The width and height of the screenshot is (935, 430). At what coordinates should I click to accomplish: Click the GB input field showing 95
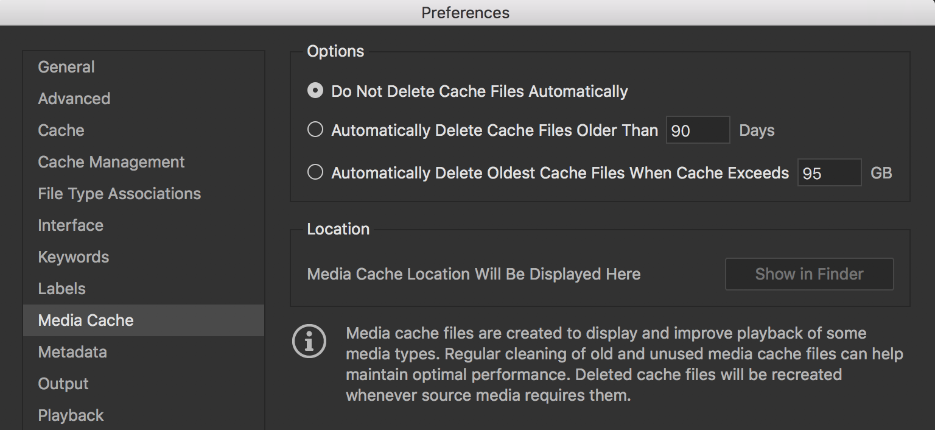pos(829,173)
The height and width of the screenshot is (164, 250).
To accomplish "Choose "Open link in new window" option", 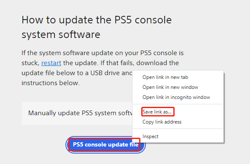I will [x=170, y=87].
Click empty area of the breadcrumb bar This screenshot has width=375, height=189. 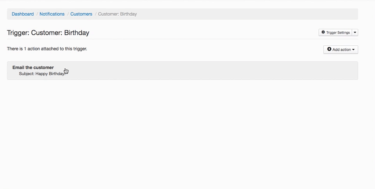click(x=246, y=14)
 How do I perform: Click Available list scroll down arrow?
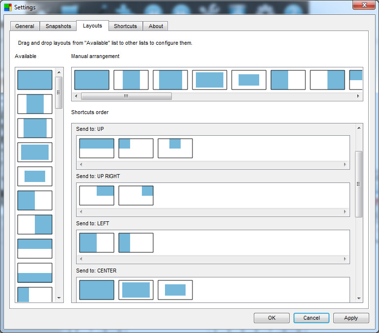(59, 298)
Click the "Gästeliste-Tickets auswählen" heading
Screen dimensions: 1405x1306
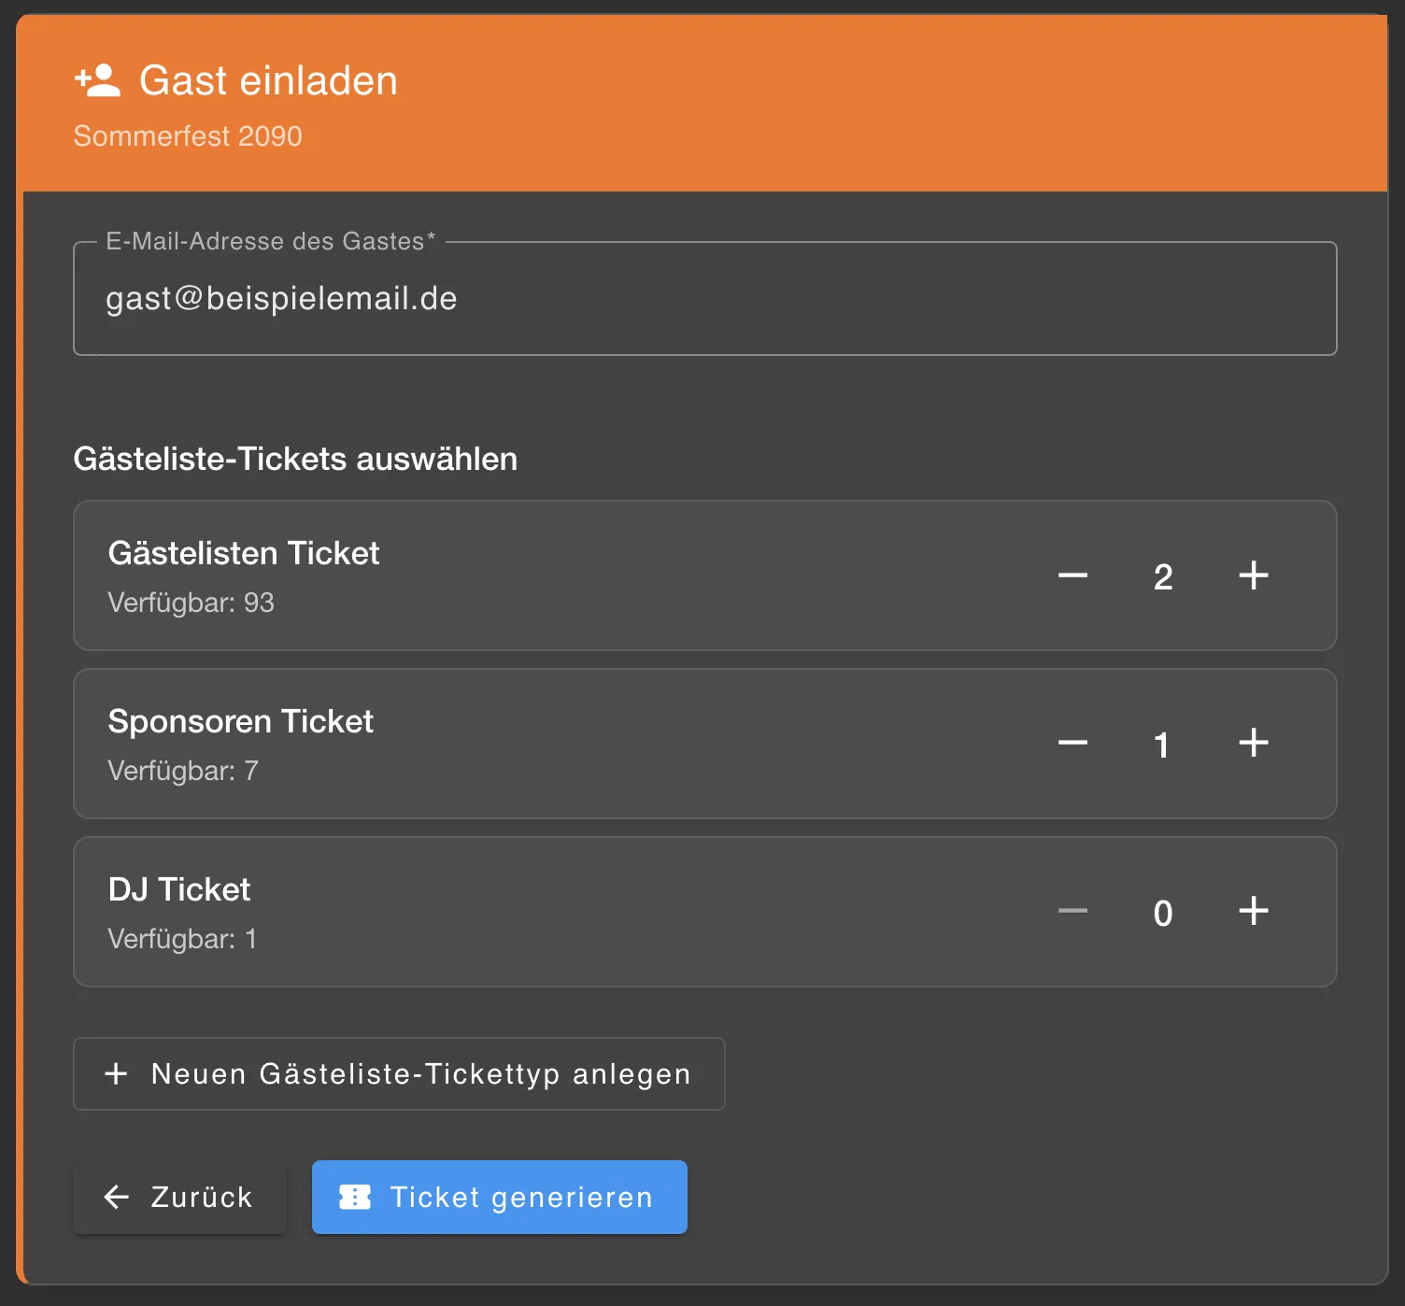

────────

## Directions for this task
Rewrite the records from the line containing "How do I perform: Click" through the end of the records, replacing "arrow" with "button" and changing nothing else. Leave the pictures out of the answer.

## Reply to the exercise
 How do I perform: Click Available list scroll down button?
(59, 298)
Click the "Gästeliste-Tickets auswählen" heading
Screen dimensions: 1405x1306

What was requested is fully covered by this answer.